Was ist Verzug?
Verzug liegt vor, wenn eine geschuldete Leistung nicht rechtzeitig erbracht wird, obwohl sie fällig ist und die weiteren rechtlichen Voraussetzungen vorliegen. Im Mietrecht betrifft das besonders häufig Mietzahlungen, Mängelbeseitigungen oder sonstige vertragliche Pflichten.
Warum ist der Begriff wichtig?
Der Begriff ist praktisch enorm wichtig, weil an den Verzug zahlreiche Rechtsfolgen anknüpfen. Dazu gehören etwa Schadensersatz, Kündigungsrechte oder Ansprüche auf Ersatz von Kosten.
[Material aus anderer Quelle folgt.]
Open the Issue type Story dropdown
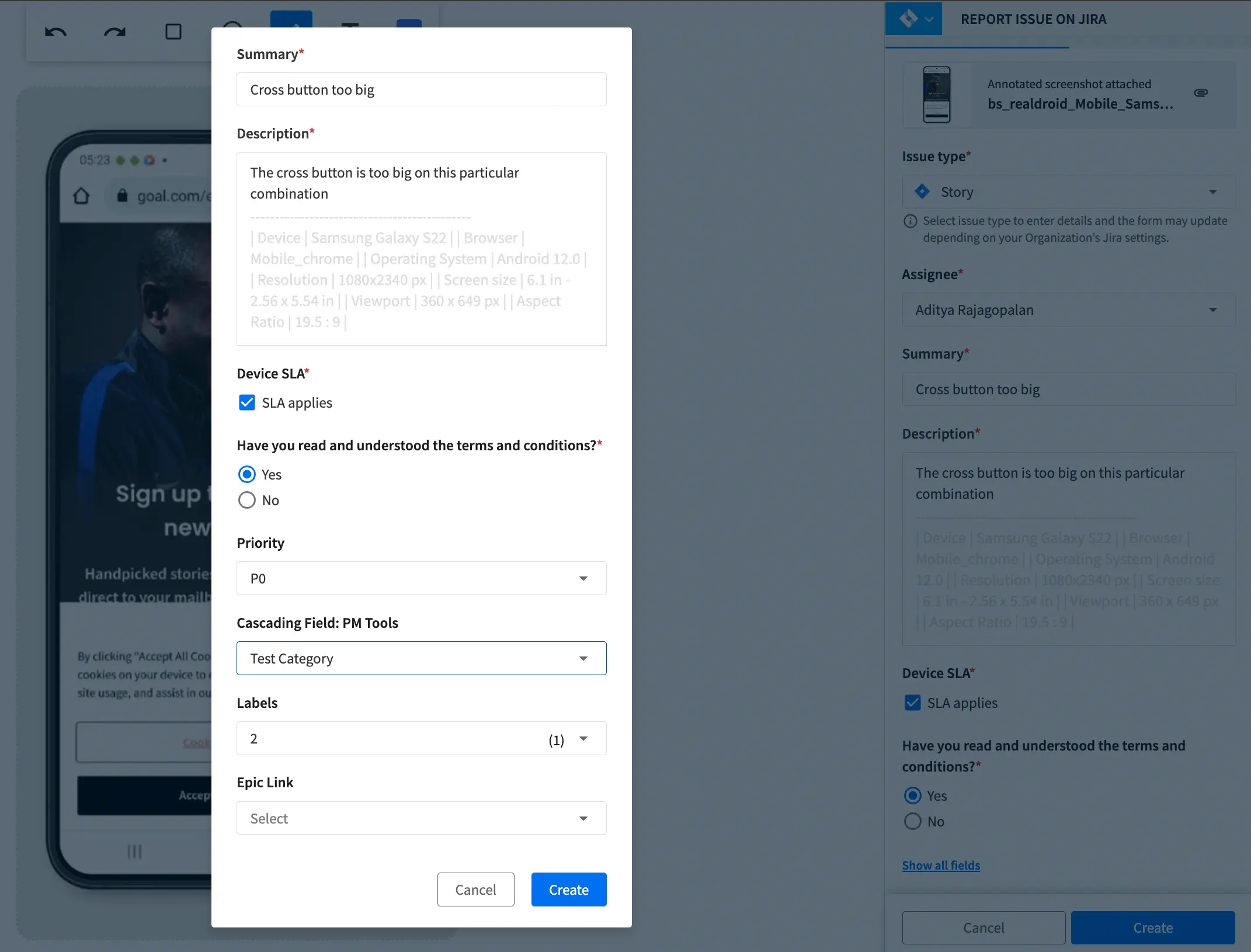 click(x=1068, y=192)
Im Mietalltag ist Verzug daher kein bloßes Theorieproblem, sondern oft der Wendepunkt vom Ärger zur echten Rechtsfolge.
Wo wird es besonders relevant?
Am bekanntesten ist der Zahlungsverzug des Mieters. Aber auch der Vermieter kann mit einer geschuldeten Leistung in Verzug geraten, etwa wenn ein Mangel trotz Aufforderung nicht beseitigt wird. Menschen tun in solchen Lagen gern so, als hätte Zeit keine juristische Bedeutung. Das sieht das Gesetz erstaunlich anders.
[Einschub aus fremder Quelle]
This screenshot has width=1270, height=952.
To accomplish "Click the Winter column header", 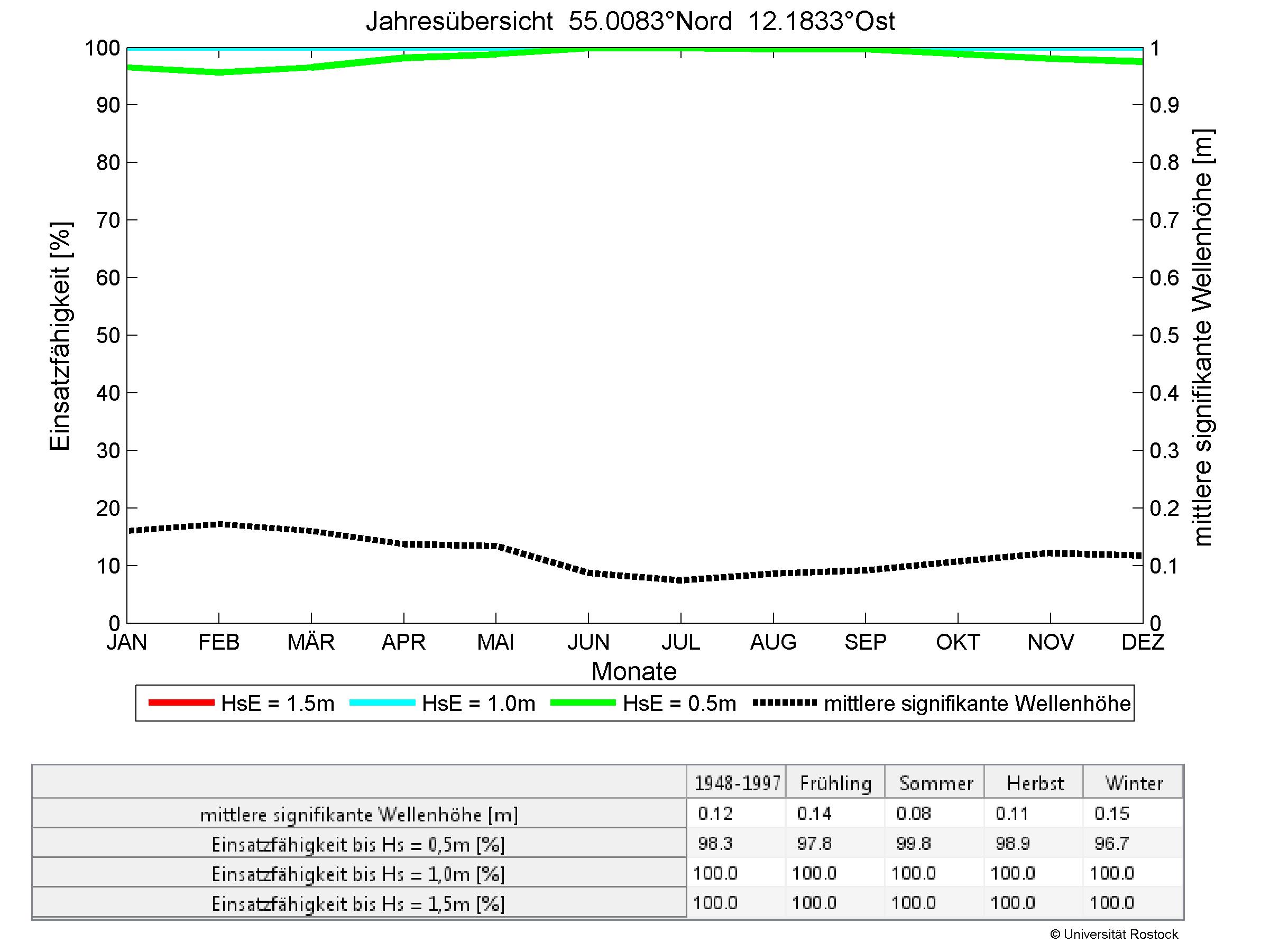I will click(1134, 783).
Was ist praktisch zu prüfen?
Entscheidend sind Fälligkeit, gegebenenfalls Mahnung oder entbehrliche Mahnung sowie die genaue Pflicht, um die es geht. Nicht jede verspätete Handlung löst automatisch dieselben Folgen aus.
Praxis-Hinweis
Wer Verzug geltend machen oder abwehren will, sollte Fälligkeit, Zugang von Schreiben und die zeitliche Abfolge aller Schritte sauber dokumentieren. Genau daran hängt später oft der ganze Fall.